• Material to process
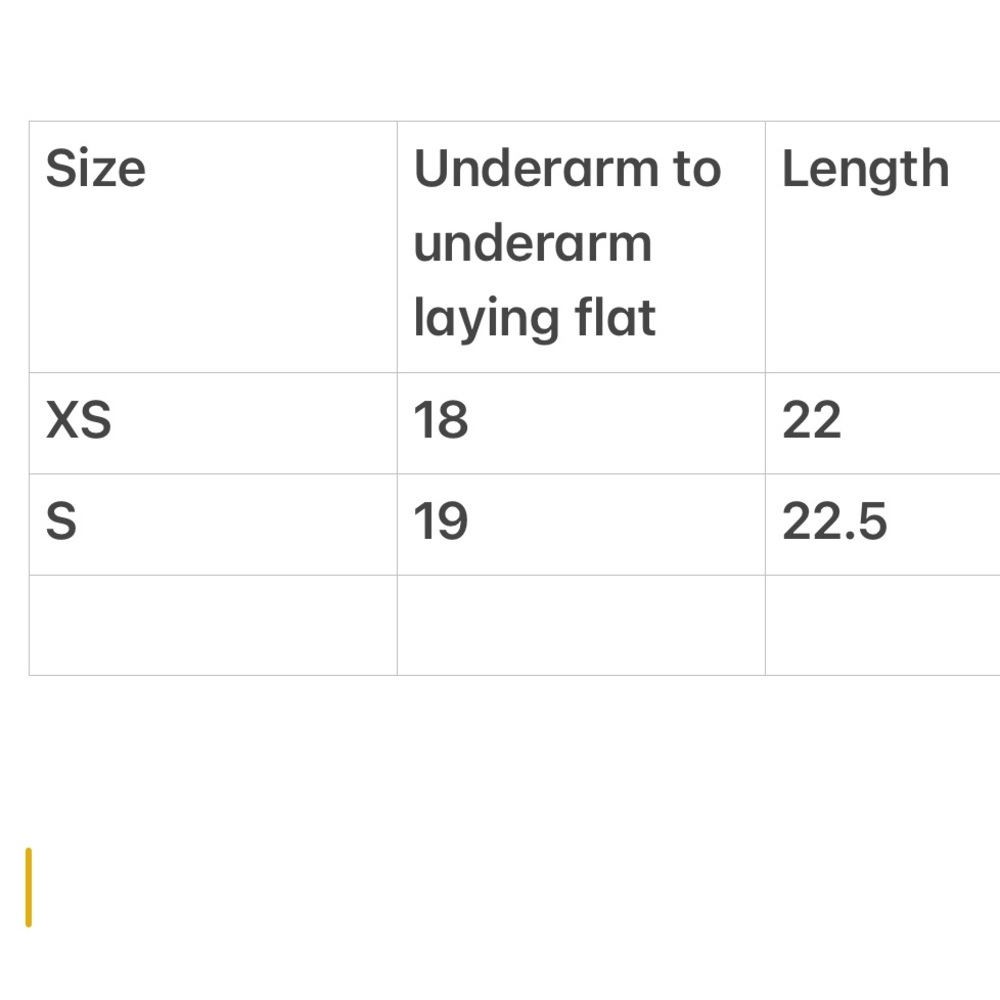
Task: Click the empty cell below 22.5
Action: click(x=880, y=625)
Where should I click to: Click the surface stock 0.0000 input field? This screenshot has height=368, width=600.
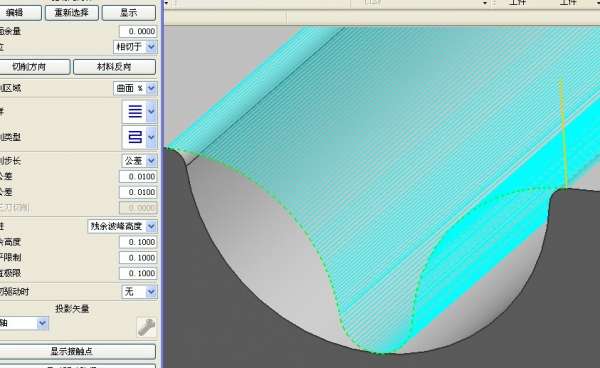[138, 31]
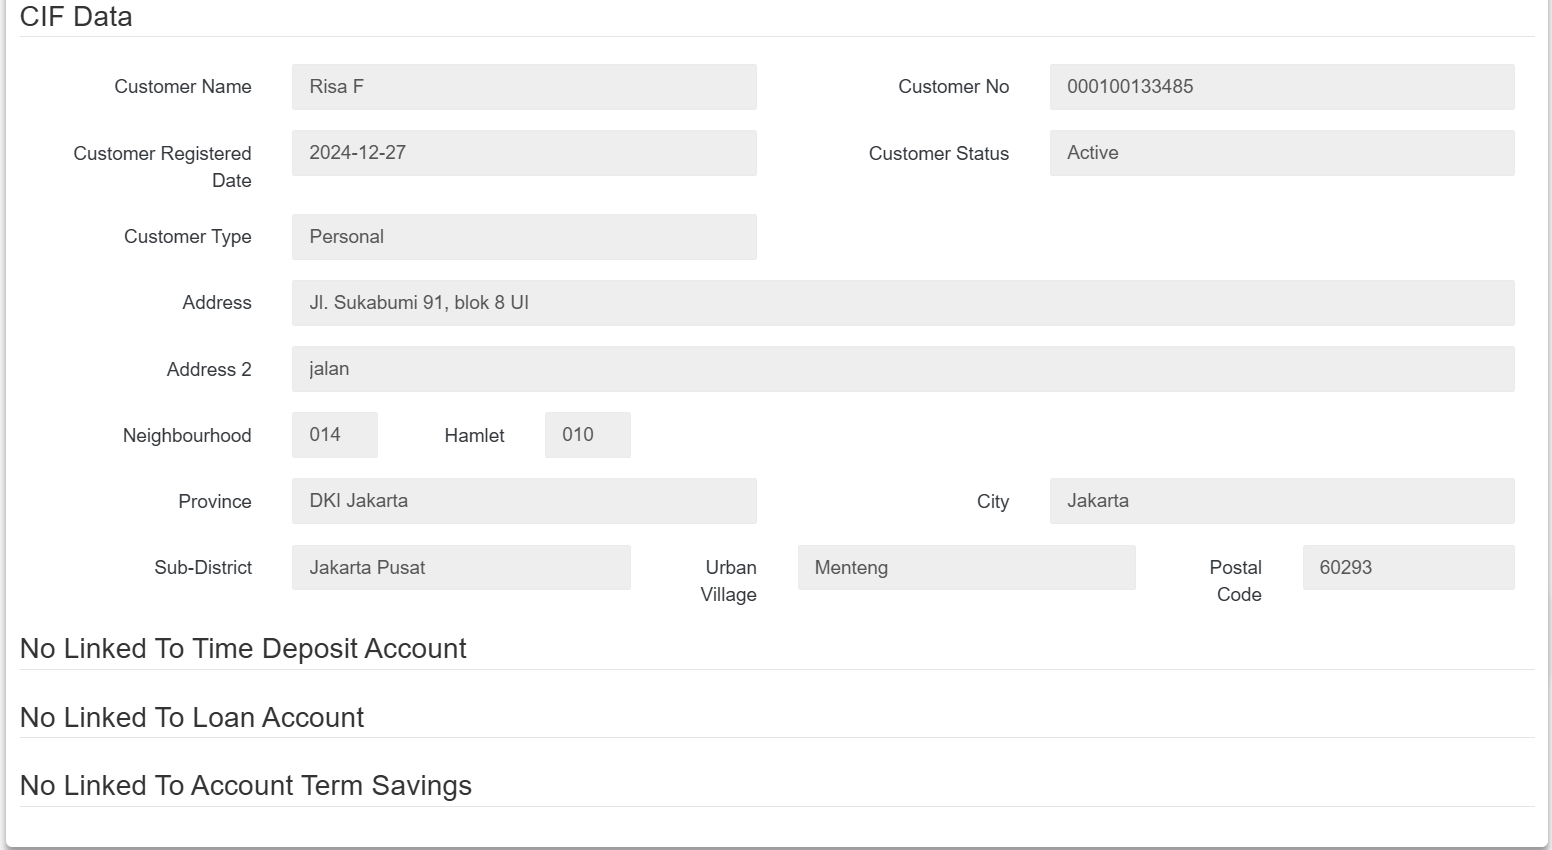Click the Sub-District field showing Jakarta Pusat
The width and height of the screenshot is (1552, 850).
[x=460, y=567]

• Exercise brief
Locate the line containing "Where should I" in the records above, then output it and every line after it through the last, excluding pictures.

• Written solution
Where should I click to: Click the surface stock 0.0000 input field? This screenshot has height=368, width=600.
[138, 31]
Click the Sub-District field showing Jakarta Pusat
The width and height of the screenshot is (1552, 850).
[x=460, y=567]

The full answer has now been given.